Reproduce every line of the material below verbatim, without any alteration.

Dataset entries:
- - -

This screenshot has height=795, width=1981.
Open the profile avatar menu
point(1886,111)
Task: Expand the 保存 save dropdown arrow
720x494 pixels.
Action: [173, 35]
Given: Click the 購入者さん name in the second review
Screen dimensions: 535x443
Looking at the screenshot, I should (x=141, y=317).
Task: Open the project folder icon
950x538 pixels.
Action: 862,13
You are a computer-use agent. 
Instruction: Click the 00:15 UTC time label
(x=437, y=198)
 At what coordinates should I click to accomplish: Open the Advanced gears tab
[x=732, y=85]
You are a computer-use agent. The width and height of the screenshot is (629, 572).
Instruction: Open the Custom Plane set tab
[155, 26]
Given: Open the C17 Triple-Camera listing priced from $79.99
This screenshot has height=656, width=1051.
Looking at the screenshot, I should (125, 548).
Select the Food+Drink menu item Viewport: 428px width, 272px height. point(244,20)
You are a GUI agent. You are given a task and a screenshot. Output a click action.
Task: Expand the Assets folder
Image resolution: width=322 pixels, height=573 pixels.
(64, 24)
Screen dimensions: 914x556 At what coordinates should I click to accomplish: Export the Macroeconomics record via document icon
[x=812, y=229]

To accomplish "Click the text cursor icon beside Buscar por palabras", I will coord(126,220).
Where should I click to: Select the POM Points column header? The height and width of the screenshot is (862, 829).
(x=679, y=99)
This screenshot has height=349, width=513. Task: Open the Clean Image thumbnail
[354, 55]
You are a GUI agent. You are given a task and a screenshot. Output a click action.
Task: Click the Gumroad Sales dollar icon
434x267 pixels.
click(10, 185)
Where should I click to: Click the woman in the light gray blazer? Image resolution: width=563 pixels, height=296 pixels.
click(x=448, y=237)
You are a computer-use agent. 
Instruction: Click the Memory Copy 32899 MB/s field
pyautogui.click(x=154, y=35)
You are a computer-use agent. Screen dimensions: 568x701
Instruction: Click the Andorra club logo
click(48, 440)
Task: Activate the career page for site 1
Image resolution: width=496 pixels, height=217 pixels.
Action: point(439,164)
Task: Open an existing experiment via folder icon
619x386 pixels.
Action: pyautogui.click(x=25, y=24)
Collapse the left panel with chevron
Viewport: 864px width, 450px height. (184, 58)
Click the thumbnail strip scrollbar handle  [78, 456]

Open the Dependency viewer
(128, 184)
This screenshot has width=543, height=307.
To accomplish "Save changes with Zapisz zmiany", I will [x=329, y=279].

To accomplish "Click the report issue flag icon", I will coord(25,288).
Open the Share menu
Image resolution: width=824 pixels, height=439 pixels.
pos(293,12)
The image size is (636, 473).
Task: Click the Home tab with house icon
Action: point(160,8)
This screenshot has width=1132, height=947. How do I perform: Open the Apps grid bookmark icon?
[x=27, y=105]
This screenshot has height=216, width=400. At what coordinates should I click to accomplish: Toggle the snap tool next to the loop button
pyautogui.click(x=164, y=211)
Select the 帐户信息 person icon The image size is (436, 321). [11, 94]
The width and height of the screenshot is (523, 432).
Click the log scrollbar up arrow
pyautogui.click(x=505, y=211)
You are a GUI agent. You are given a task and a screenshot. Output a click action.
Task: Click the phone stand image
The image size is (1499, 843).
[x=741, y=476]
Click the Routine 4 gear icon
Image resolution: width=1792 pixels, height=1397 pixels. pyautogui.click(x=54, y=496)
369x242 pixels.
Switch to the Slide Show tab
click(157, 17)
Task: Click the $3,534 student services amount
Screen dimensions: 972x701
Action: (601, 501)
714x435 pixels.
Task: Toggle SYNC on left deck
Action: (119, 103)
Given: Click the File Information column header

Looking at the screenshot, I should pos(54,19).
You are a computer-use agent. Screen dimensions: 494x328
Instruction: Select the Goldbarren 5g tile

- - -

◆ **Solution below**:
This screenshot has height=795, width=1981.
Open the profile avatar menu
point(1886,111)
Task: Expand the 保存 save dropdown arrow
720x494 pixels.
Action: [173, 35]
Given: Click the 購入者さん name in the second review
Screen dimensions: 535x443
Looking at the screenshot, I should (x=141, y=317).
Task: Open the project folder icon
950x538 pixels.
Action: 862,13
You are a computer-use agent. 
Instruction: Click the 00:15 UTC time label
(x=437, y=198)
 At what coordinates should I click to accomplish: Open the Advanced gears tab
[x=732, y=85]
You are a computer-use agent. The width and height of the screenshot is (629, 572).
Instruction: Open the Custom Plane set tab
[155, 26]
Given: Open the C17 Triple-Camera listing priced from $79.99
This screenshot has height=656, width=1051.
Looking at the screenshot, I should (125, 548).
Select the Food+Drink menu item Viewport: 428px width, 272px height. point(244,20)
You are a GUI agent. You are given a task and a screenshot. Output a click action.
Task: Expand the Assets folder
Image resolution: width=322 pixels, height=573 pixels.
(64, 24)
Screen dimensions: 914x556 At what coordinates should I click to accomplish: Export the Macroeconomics record via document icon
[x=812, y=229]

To accomplish "Click the text cursor icon beside Buscar por palabras", I will coord(126,220).
Where should I click to: Select the POM Points column header? The height and width of the screenshot is (862, 829).
(x=679, y=99)
This screenshot has height=349, width=513. Task: Open the Clean Image thumbnail
[354, 55]
You are a GUI agent. You are given a task and a screenshot. Output a click action.
Task: Click the Gumroad Sales dollar icon
434x267 pixels.
click(10, 185)
Where should I click to: Click the woman in the light gray blazer? Image resolution: width=563 pixels, height=296 pixels.
click(x=448, y=237)
You are a computer-use agent. 
Instruction: Click the Memory Copy 32899 MB/s field
pyautogui.click(x=154, y=35)
You are a computer-use agent. Screen dimensions: 568x701
Instruction: Click the Andorra club logo
click(48, 440)
Task: Activate the career page for site 1
Image resolution: width=496 pixels, height=217 pixels.
Action: point(439,164)
Task: Open an existing experiment via folder icon
619x386 pixels.
Action: pyautogui.click(x=25, y=24)
Collapse the left panel with chevron
Viewport: 864px width, 450px height. (184, 58)
Click the thumbnail strip scrollbar handle  [78, 456]

Open the Dependency viewer
(128, 184)
This screenshot has width=543, height=307.
To accomplish "Save changes with Zapisz zmiany", I will [x=329, y=279].

To accomplish "Click the report issue flag icon", I will coord(25,288).
Open the Share menu
Image resolution: width=824 pixels, height=439 pixels.
pos(293,12)
The image size is (636, 473).
Task: Click the Home tab with house icon
Action: point(160,8)
This screenshot has width=1132, height=947. How do I perform: Open the Apps grid bookmark icon?
[x=27, y=105]
This screenshot has height=216, width=400. At what coordinates should I click to accomplish: Toggle the snap tool next to the loop button
pyautogui.click(x=164, y=211)
Select the 帐户信息 person icon The image size is (436, 321). [11, 94]
The width and height of the screenshot is (523, 432).
Click the log scrollbar up arrow
pyautogui.click(x=505, y=211)
You are a GUI agent. You are given a task and a screenshot. Output a click action.
Task: Click the phone stand image
The image size is (1499, 843).
[x=741, y=476]
Click the Routine 4 gear icon
Image resolution: width=1792 pixels, height=1397 pixels. pyautogui.click(x=54, y=496)
369x242 pixels.
Switch to the Slide Show tab
click(157, 17)
Task: Click the $3,534 student services amount
Screen dimensions: 972x701
Action: (601, 501)
714x435 pixels.
Task: Toggle SYNC on left deck
Action: (119, 103)
Given: Click the File Information column header

Looking at the screenshot, I should pos(54,19).
You are a computer-use agent. Screen dimensions: 494x328
Instruction: Select the Goldbarren 5g tile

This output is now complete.